McSorley found Barkley for an 18-yard score in the first five minutes of the fourth quarter, putting the Nittany Lions ahead for good. It was his fourth touchdown pass of the game. The quarterback tallied 384 yards and completed 22 passes at a 71 percent clip.

“Trace has that Tim-Tebow-winner personality,” senior safety Marcus Allen said.

The passer threw for a Big Ten best 3,614 yards and 29 touchdowns last season and also ran for 365 yards and 7 touchdowns. His 3,979 total yards and 156.9 passing efficiency rating also led the conference.

Penn State brings back one of McSorley’s favorite targets this season: tight end Mike Gesicki.

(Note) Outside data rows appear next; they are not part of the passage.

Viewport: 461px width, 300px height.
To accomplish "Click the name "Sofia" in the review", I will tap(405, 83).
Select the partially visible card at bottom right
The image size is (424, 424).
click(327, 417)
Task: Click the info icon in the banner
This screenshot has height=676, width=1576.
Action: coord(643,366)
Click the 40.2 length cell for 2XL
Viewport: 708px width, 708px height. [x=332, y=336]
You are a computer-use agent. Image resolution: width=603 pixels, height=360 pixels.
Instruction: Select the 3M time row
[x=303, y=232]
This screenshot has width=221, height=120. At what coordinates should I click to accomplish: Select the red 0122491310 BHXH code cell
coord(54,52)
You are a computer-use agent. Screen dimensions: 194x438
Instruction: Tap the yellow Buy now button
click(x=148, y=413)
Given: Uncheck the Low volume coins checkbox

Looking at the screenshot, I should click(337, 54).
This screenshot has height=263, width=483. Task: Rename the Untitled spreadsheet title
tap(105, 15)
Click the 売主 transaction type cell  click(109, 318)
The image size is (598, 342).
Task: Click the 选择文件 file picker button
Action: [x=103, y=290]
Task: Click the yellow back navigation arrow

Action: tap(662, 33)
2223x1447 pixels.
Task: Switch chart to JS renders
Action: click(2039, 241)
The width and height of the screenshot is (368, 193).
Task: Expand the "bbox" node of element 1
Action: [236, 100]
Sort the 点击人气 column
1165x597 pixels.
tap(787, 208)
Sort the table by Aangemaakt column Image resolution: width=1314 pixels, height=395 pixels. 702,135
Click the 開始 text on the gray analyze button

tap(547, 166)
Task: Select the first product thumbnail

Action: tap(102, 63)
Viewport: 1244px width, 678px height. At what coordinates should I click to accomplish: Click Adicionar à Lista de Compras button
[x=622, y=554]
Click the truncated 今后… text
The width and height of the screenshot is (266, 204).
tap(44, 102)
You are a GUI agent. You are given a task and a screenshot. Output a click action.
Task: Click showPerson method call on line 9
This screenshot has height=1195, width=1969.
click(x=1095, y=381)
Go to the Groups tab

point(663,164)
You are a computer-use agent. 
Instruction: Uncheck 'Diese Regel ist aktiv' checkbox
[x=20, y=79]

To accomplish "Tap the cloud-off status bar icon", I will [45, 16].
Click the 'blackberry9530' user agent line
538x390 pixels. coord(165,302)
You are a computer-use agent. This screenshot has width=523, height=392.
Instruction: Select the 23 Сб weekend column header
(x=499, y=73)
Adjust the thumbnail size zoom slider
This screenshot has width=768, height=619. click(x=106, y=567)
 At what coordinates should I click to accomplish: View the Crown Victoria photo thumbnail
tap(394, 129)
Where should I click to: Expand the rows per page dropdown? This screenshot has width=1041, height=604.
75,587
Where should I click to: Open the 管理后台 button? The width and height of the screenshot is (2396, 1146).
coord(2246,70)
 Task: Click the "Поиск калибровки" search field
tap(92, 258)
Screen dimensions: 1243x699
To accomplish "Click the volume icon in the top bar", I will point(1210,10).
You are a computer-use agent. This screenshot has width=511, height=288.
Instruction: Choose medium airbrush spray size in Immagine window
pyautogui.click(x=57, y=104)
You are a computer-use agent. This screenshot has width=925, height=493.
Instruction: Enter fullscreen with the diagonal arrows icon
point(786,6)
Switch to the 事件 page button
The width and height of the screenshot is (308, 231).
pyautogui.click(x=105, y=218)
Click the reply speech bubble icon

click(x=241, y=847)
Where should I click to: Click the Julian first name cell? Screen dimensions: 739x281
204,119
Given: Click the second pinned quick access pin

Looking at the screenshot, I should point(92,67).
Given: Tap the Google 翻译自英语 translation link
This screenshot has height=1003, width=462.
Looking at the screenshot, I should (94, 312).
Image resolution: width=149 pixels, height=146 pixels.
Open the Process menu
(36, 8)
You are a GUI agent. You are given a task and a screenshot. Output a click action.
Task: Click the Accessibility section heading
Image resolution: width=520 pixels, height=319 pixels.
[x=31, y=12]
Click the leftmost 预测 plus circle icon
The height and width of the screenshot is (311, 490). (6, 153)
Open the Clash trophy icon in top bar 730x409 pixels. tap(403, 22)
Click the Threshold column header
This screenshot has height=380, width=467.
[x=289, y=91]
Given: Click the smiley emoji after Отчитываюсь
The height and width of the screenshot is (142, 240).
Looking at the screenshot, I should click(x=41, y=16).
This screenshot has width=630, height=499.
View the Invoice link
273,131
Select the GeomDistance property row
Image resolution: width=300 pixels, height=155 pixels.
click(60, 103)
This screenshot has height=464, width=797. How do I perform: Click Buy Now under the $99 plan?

Hauling in 48 receptions, 679 yards, and 5 scores, the senior agreed with his coach in that last season was one for the ages but fans should expect even more.

“If Penn State’s back, then we have nothing else to work for, we have no reason to raise the bar,” he said. “Penn State is definably on its way back, and Penn State is back in the discussion that it should be, but in order for us to reach our expectations and our goals that we set, we still have room to improve.”

Penn State thrust itself into playoff conversations after winning the conference championship and earned respect among some of the nation’s top programs.

In a division once thought to be a two-team race between Ohio State and Michigan, Penn State shocked one of the country’s top conferences with its run to the championship.

“Every conference is claiming they’re the best conference in college football,” Franklin said. “I think I [have] a pretty good perspective. I’ve coached in every major conference as well as the NFL, and I’m not here to say that we’re the best, but there’s no doubt we’re a part of that argument.”